Tuesday, September 8, 2015

I think I might have Schizophrenia schizophrenia

I have always had this lingering sense of paranoia that someone was always in my house watching me sleep or standing outside my door at night waiting. I hate walking past people when there aren't many people around because I feel like they are going to attack me. I dont look out windows at night because I feel like something is watching me from the shadows. I always feel like people are talking about me and frequently hear them say my name even though they are talking about something completely unrelated. I frequently hear someone opening my back door, looking through the refrigerator, or watching tv only to find out that no one is there. I can hardly leave my room at night because I feel like someone is on the other side of the door just waiting and listening. This has all gotten a lot worse in the past weeks and it feels like I'm going crazy. I get angry for no reason at all and don't want to have anything to do with school.
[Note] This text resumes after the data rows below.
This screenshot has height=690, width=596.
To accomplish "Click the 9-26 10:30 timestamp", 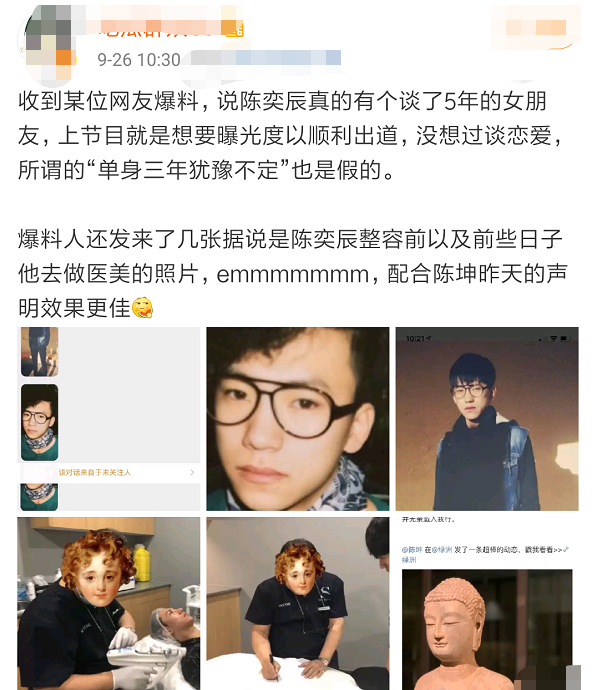I will pos(139,60).
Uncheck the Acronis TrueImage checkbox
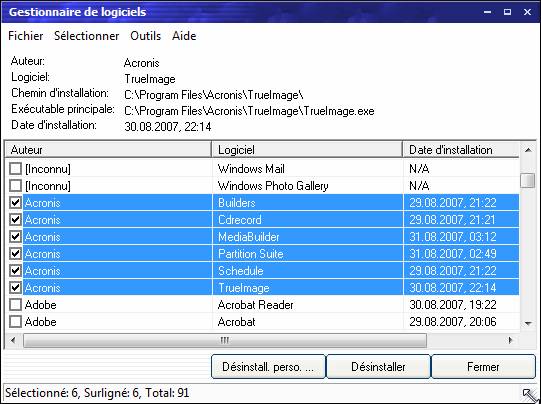 [x=15, y=287]
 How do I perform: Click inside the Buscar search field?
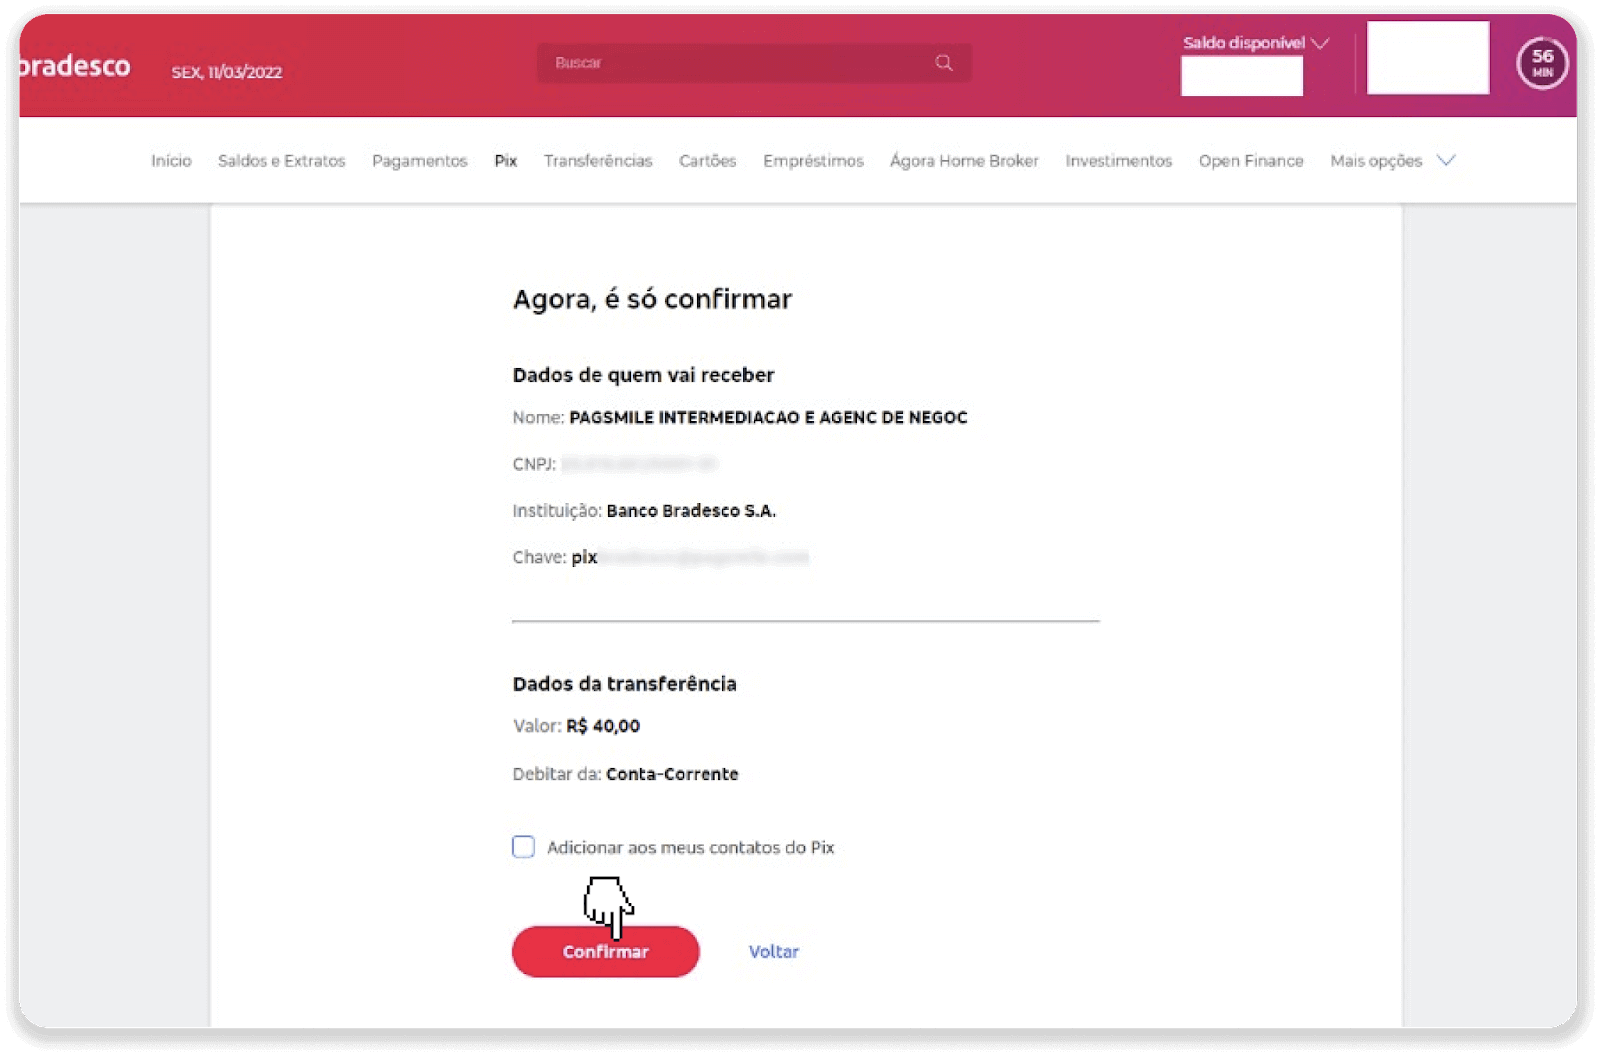tap(700, 62)
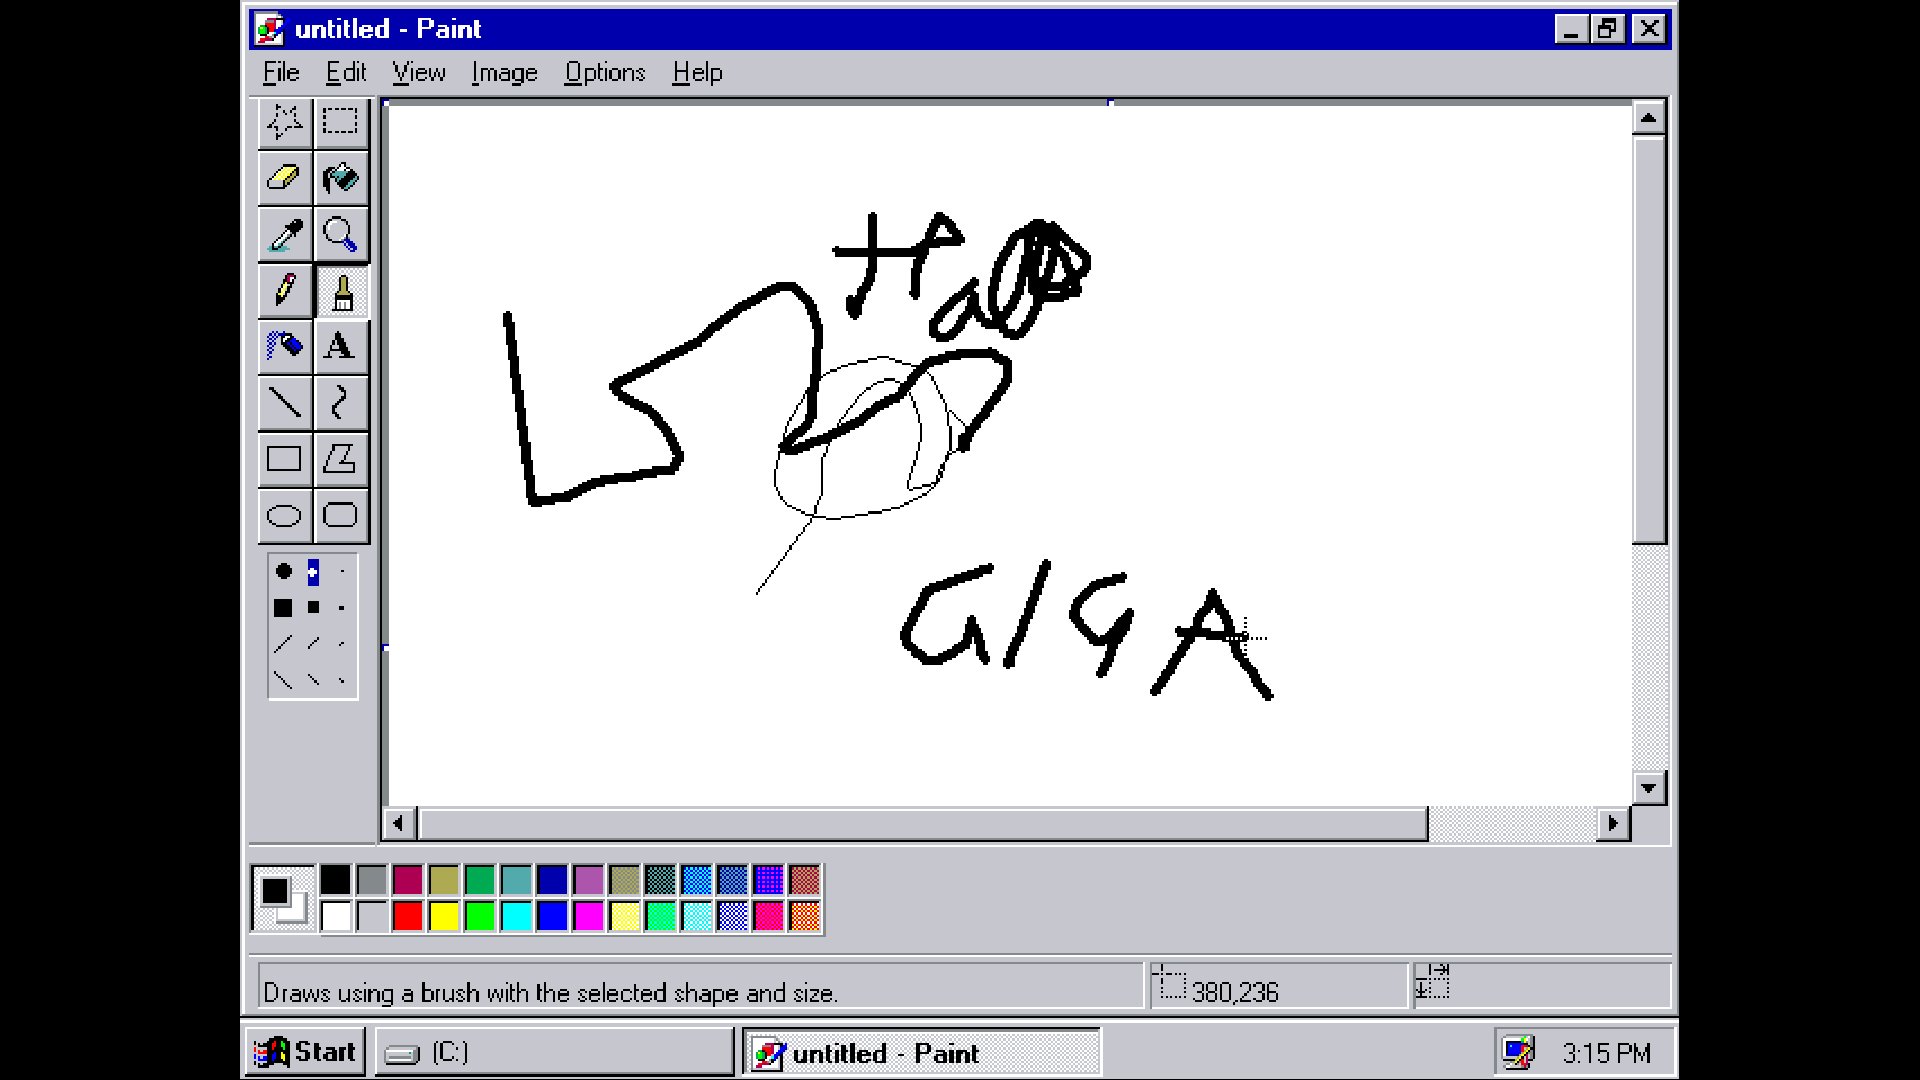1920x1080 pixels.
Task: Select the Rectangular Select tool
Action: coord(340,121)
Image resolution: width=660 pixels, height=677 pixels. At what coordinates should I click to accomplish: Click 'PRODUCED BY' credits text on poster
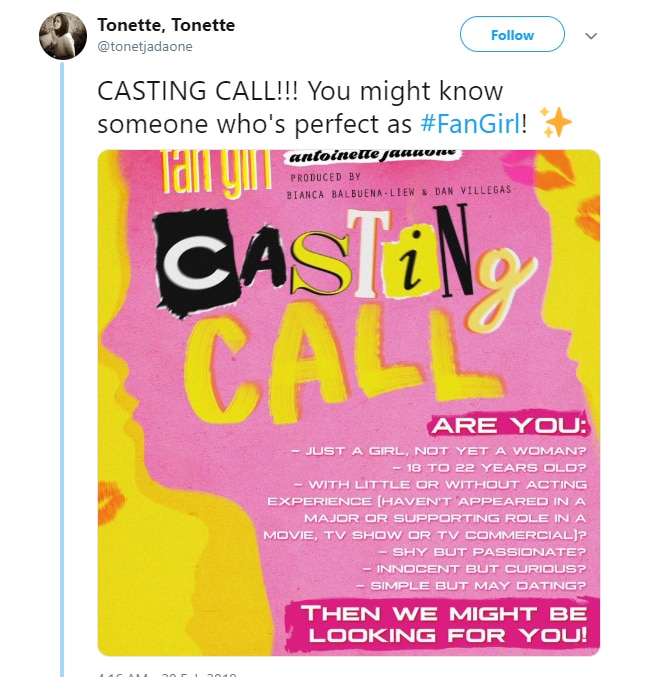point(325,177)
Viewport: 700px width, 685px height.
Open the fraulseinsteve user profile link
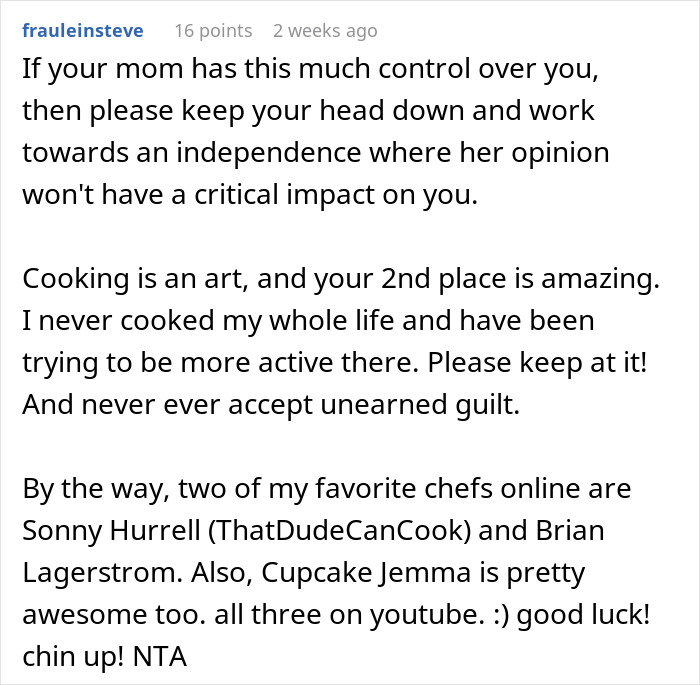[83, 30]
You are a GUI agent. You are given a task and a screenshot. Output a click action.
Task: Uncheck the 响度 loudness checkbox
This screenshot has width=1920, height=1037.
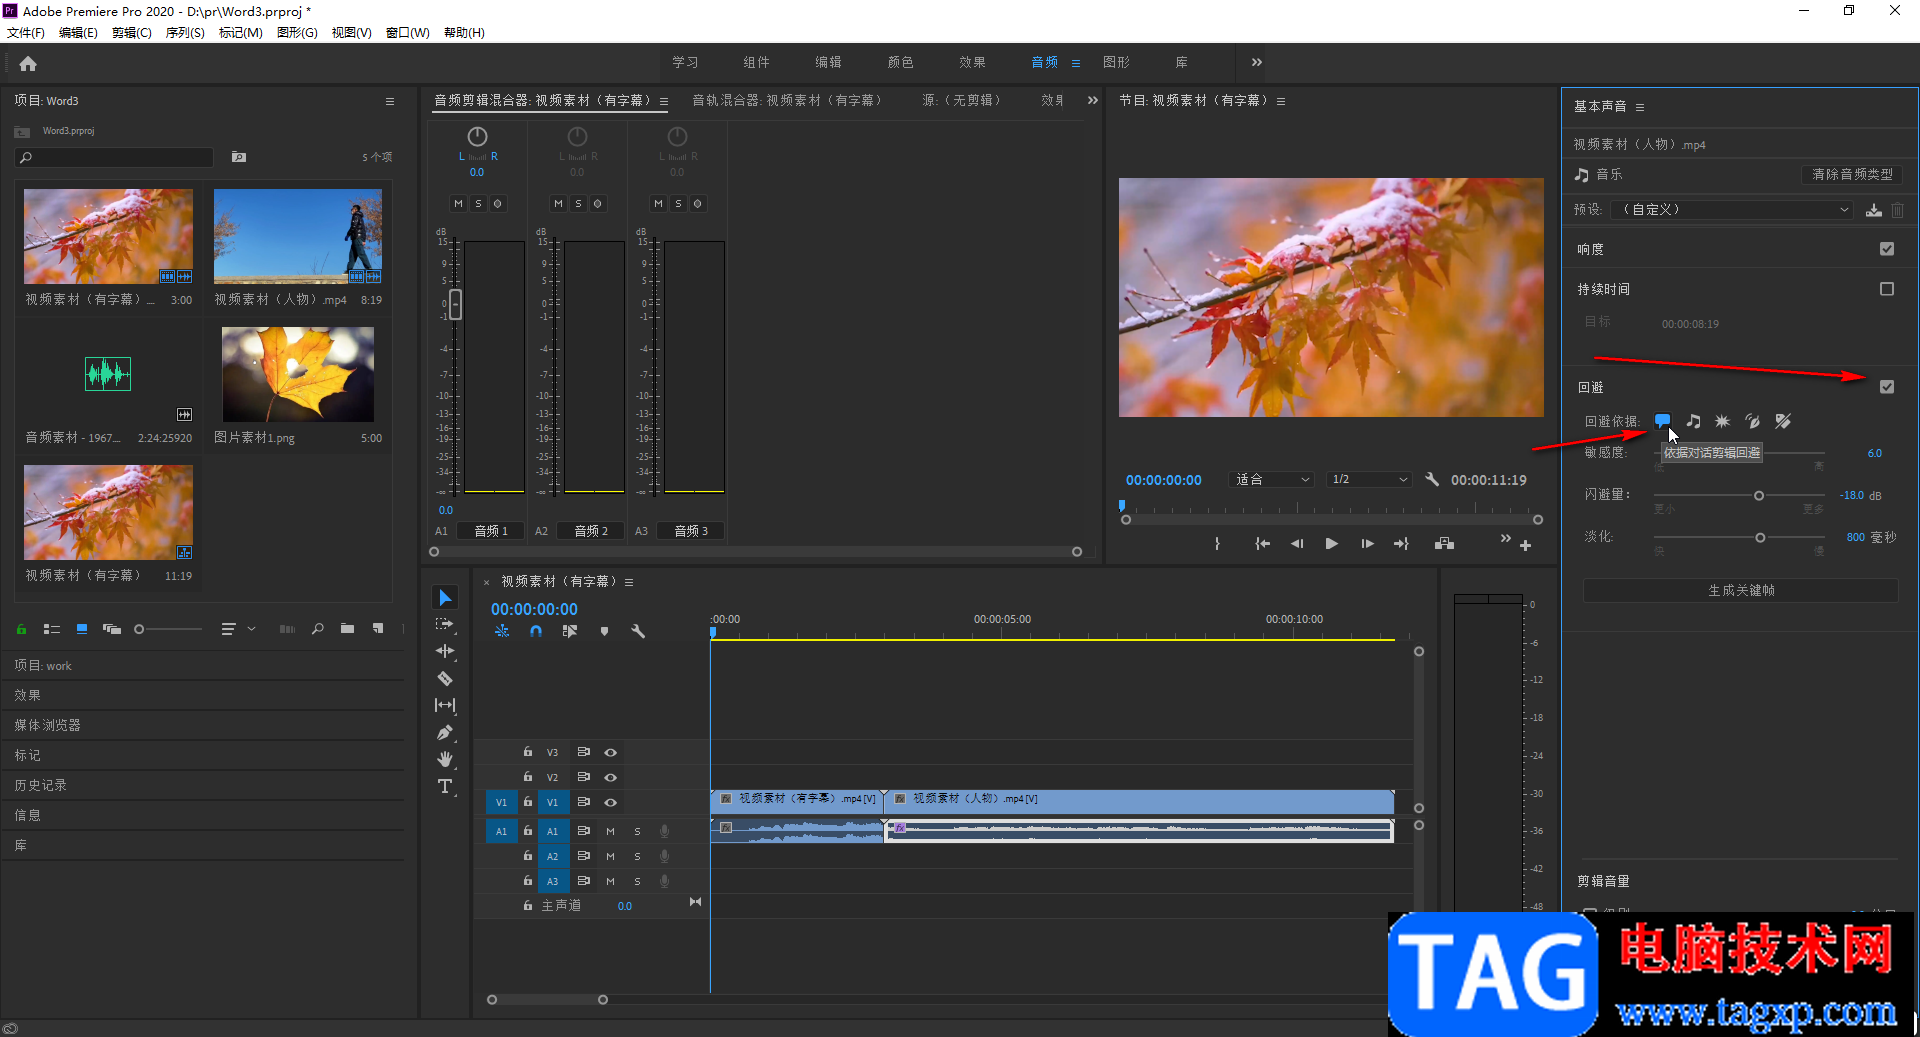click(1886, 249)
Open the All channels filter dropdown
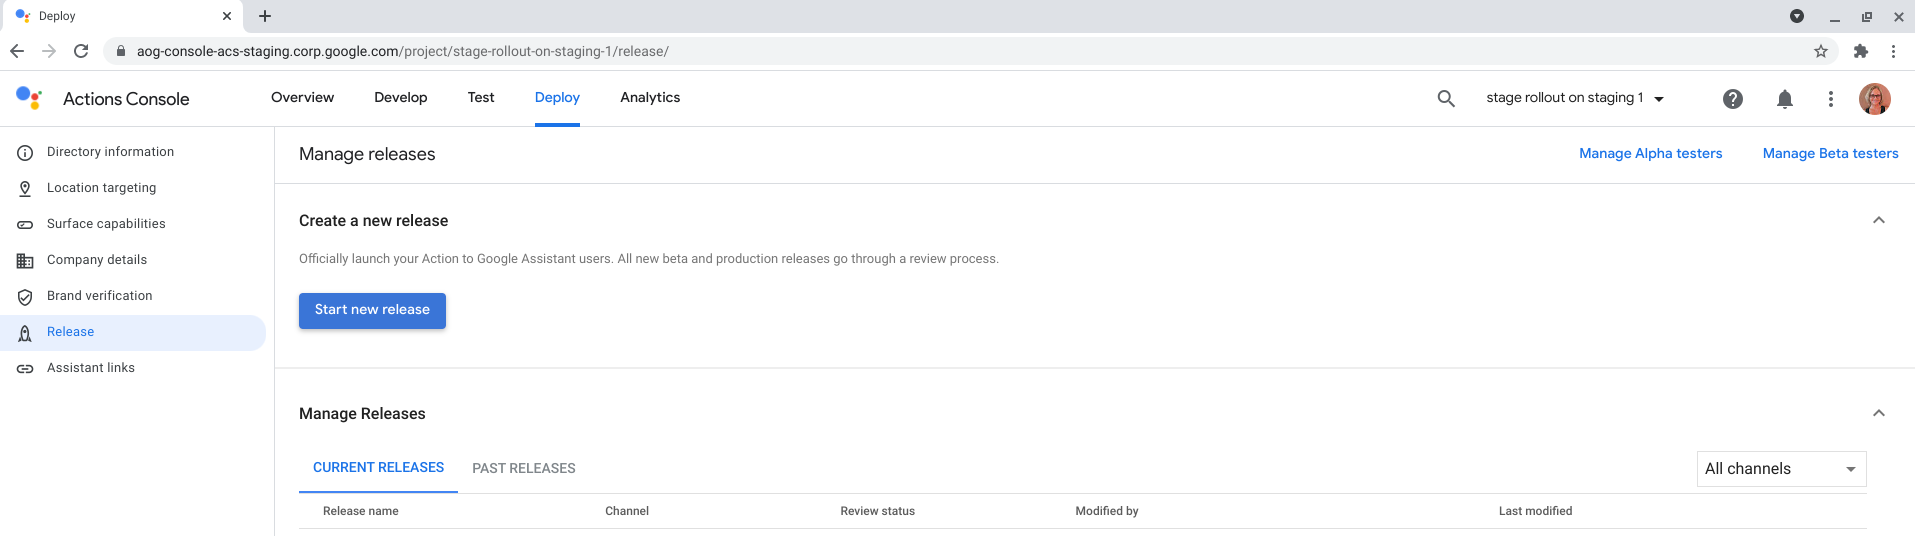Viewport: 1915px width, 536px height. click(1780, 469)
My mom has been trying to schedule an appointment with a psychologist for a week or two now but it's taking too long and I feel like I'm going to have some sort of mental break. I don't know what to do anymore because I can't get to sleep at night and when I do I wake up in the middle of the night and can't get back to bed. I know feeling like someone is watching me and waiting outside my door is extremely irrational but I can't shake the feeling. I check that my door is locked about 4 times before I go to bed and if I have my back turned to something I constantly check behind me. If anyone can help me figure this out or give me some kind of advice to deal with this I would greatly appreciate it.